Can LCR do failover? I have this below. I can see that one of my gateways is selected, seemingly at random, and then when it doesn't reply (because I used a bogus IP), it doesn't time-out after 3s and go to the next gw. Is this possible? How do I do it?
Btw... can anyone recommend a book on OpenSER, since the documentation is so lacking?
modparam("tm", "fr_inv_timer_avp", "$avp(i:705)")
route{
$avp(i:705) = "3"; ...
if (!lookup("location")) { switch ($retcode) { case -1: case -3: t_newtran(); sl_send_reply("100","Trying"); if (!load_gws()) { sl_send_reply("500", "Internal server error, unable to load gateways"); exit; } if(!next_gw()){ sl_send_reply("503", "Service not available, no gateways found"); exit; }; route(1); }
}
route[1] {
if (is_method("INVITE")) { t_on_branch("2"); t_on_reply("2"); t_on_failure("1"); }
if (!t_relay()) { sl_reply_error(); }; exit; }
____________________________________________________________________________________ Be a better friend, newshound, and know-it-all with Yahoo! Mobile. Try it now. http://mobile.yahoo.com/;_ylt=Ahu06i62sR8HDtDypao8Wcj9tAcJ
Douglas Garstang writes:
I'd like to think I'm not stupid, but I've been dealing with OpenSER for 2-3 years now and it still frustrates me just as much as it did the very first time I looked at it.
douglas,
if you start like this, it does not encourage anyone to help you.
Can LCR do failover? I have this below. I can see that one of my gateways is selected, seemingly at random, and then when it doesn't reply (because I used a bogus IP), it doesn't time-out after 3s and go to the next gw. Is this possible? How do I do it?

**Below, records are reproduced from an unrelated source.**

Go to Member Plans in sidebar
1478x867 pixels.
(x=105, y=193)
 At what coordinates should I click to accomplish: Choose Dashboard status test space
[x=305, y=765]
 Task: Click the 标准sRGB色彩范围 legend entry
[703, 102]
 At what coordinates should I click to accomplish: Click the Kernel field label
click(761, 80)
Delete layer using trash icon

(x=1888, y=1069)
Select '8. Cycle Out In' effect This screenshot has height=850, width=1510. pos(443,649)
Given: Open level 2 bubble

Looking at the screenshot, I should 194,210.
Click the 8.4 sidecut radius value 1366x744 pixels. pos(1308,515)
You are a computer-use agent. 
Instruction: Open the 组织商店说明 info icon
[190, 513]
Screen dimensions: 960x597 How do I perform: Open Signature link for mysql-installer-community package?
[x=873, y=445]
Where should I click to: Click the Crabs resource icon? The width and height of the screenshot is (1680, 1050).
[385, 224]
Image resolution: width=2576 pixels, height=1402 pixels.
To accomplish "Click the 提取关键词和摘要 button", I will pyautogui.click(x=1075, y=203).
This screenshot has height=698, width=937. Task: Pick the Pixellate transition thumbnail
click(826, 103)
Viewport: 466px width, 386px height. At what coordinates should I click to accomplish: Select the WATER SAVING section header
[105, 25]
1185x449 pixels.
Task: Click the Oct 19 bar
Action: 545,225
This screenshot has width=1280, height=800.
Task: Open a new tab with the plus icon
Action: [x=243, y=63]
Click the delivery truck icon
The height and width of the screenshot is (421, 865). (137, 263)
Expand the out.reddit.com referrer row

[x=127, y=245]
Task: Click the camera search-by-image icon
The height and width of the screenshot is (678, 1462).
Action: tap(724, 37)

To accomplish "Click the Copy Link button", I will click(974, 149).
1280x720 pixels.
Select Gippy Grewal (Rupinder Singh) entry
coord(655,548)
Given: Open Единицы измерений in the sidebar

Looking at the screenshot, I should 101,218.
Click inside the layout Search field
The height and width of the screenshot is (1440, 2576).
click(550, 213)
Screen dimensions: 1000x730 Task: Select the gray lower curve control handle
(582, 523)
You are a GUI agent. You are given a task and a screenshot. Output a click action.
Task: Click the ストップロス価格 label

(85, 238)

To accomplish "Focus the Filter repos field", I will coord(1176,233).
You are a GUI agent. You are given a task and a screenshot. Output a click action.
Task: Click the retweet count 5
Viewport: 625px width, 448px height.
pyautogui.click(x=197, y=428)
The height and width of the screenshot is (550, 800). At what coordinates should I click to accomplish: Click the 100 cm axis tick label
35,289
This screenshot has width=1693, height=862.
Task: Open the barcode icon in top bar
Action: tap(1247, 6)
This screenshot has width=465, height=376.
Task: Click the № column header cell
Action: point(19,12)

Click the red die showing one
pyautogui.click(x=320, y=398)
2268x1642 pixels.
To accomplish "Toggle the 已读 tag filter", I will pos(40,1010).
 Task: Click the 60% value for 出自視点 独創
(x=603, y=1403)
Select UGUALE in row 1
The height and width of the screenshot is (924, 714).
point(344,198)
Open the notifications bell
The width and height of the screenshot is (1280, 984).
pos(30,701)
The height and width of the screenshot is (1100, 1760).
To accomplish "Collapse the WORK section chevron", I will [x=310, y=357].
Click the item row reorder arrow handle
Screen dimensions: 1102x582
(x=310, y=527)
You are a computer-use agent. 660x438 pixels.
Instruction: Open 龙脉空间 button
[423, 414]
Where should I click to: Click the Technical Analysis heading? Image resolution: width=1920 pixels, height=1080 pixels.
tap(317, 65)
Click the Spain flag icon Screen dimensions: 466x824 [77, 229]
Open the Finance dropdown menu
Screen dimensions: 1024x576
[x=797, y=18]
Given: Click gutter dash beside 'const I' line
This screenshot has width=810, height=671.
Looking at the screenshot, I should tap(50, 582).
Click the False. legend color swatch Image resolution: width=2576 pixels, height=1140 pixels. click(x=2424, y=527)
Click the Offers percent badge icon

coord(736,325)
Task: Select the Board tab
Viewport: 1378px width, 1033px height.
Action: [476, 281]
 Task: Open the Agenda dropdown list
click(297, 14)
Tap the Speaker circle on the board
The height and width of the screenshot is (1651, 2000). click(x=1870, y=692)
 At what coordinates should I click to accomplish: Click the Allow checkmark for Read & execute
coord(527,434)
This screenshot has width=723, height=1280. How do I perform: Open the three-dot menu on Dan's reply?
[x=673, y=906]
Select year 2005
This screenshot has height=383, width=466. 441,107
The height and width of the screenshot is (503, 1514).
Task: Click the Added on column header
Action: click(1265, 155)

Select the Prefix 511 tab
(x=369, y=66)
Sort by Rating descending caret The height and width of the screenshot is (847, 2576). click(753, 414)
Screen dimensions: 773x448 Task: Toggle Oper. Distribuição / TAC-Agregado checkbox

Btw... can anyone recommend a book on OpenSER, since the documentation is so lacking?
here you cannot blame documentation, but yourself. you clearly are lacking any willingness to read existing openser documentation.
modparam("tm", "fr_inv_timer_avp", "$avp(i:705)")
route{
$avp(i:705) = "3";
tm module README has:
* fr_timer - this timer is used when no response was received yet. If there is no response after fr_timer seconds the timer triggers (and failure route will be executed if t_on_failure() was called). If a provisional response was received, the timer is set to fr_inv_timer for INVITE transactions, and RT_T2 for all other transactions. If a final reponse is received, the transaction has finished. * fr_inv_timer - this timer is used when a provisional reponse was received for an INVITE transaction.
if you had read it, you would not have used wrong timer variable.